The victims were abducted two weeks ago by militants, led by Abdullah Maute, founder of the Dawlah Islamiya, which means Islamic State in Lanao.

RELATED: Maute group abducts 6 sawmill workers in Lanao del Sur town

Maute's group had earlier said the victims were kidnapped for having links with the military.

It accused them of spying on their activities in Butig, now a hotbed of Islamic militancy.

Also kidnapped along with the Janobas brothers were their four companions, Julieto Hanobas, Alfredo Anoos, Gabriel Permites, and Adones Mendez.
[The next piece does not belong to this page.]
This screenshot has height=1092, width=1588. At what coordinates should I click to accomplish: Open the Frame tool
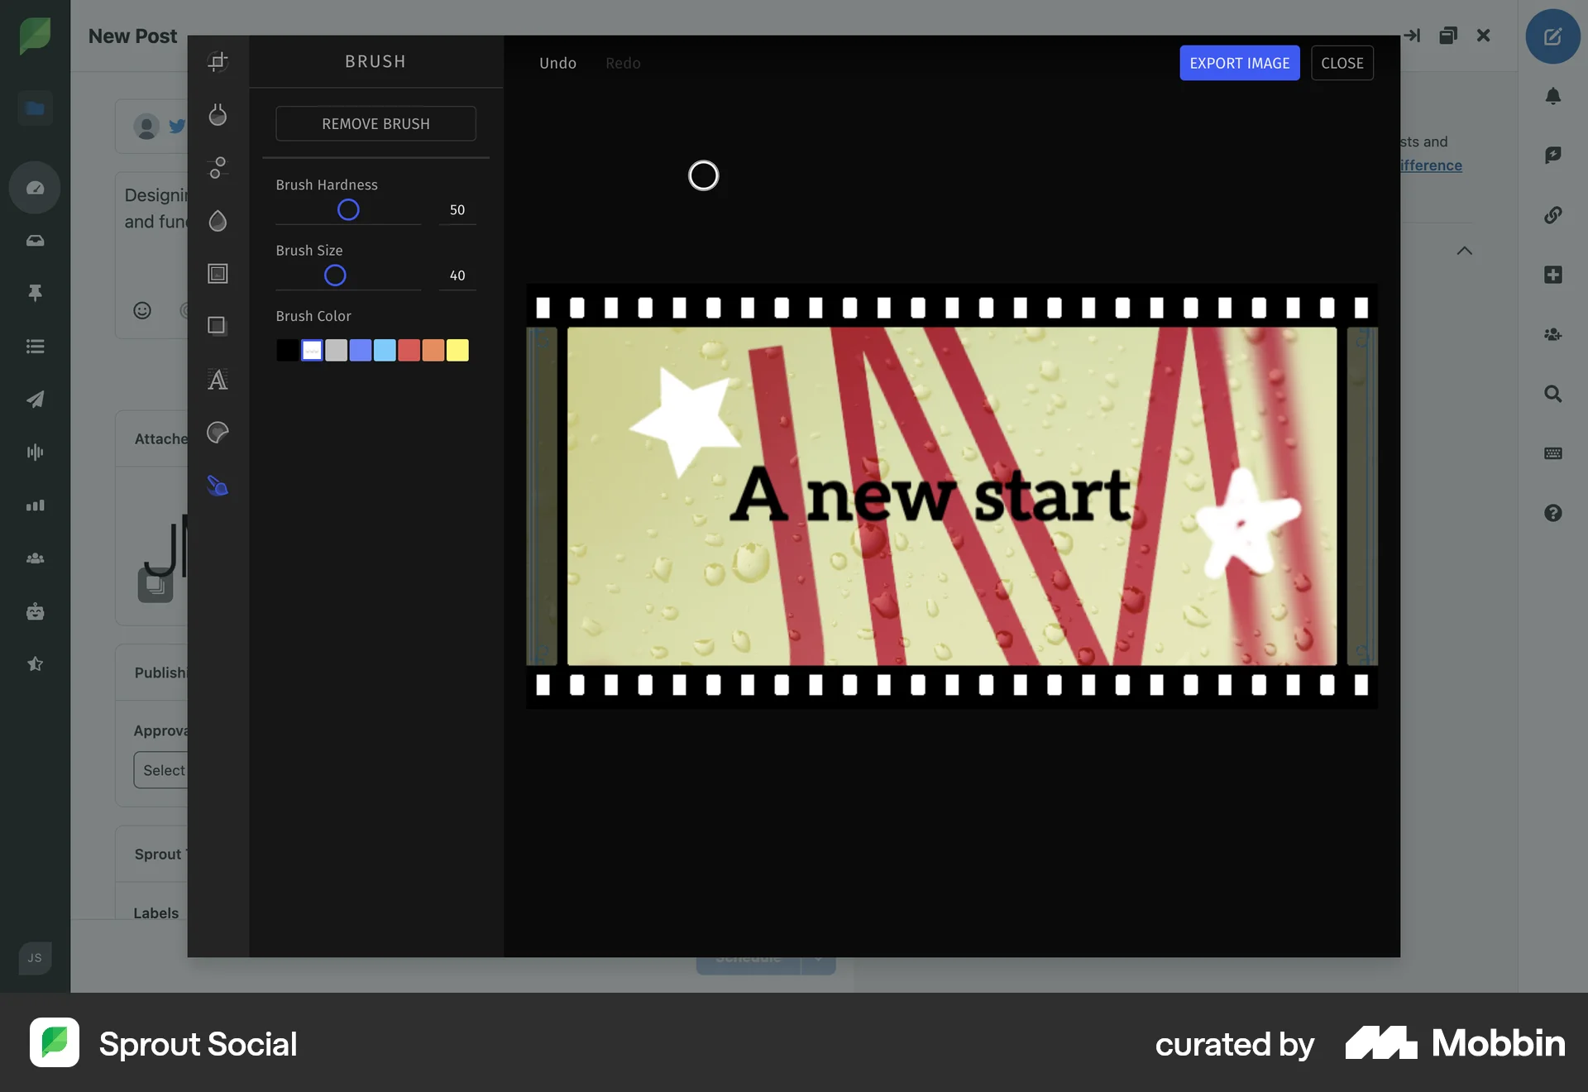point(218,274)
They were set free by Maute and his men early this week through the intercession of local officials.

The six men were working in a small sawmill, owned by Hadja Anisa Unda, in one of the barangays in Butig, when they were snatched by followers of Maute.

Maute had earlier demanded a P20 million ransom for the two captives, whose poor families had said there was no way for them to raise the amount.

Armed with AK-47 Kalashnikovs and M-14 assault rifles, Maute and his followers carry black flags bearing the insignia of the Islamic State of Iraq and Syria when they roam in far-flung barangays in Butig to mulct “protection money” from villagers.

They were driven away from their main enclave southwest of Butig last month by soldiers following more than a week of operation that resulted in fatalities on both sides.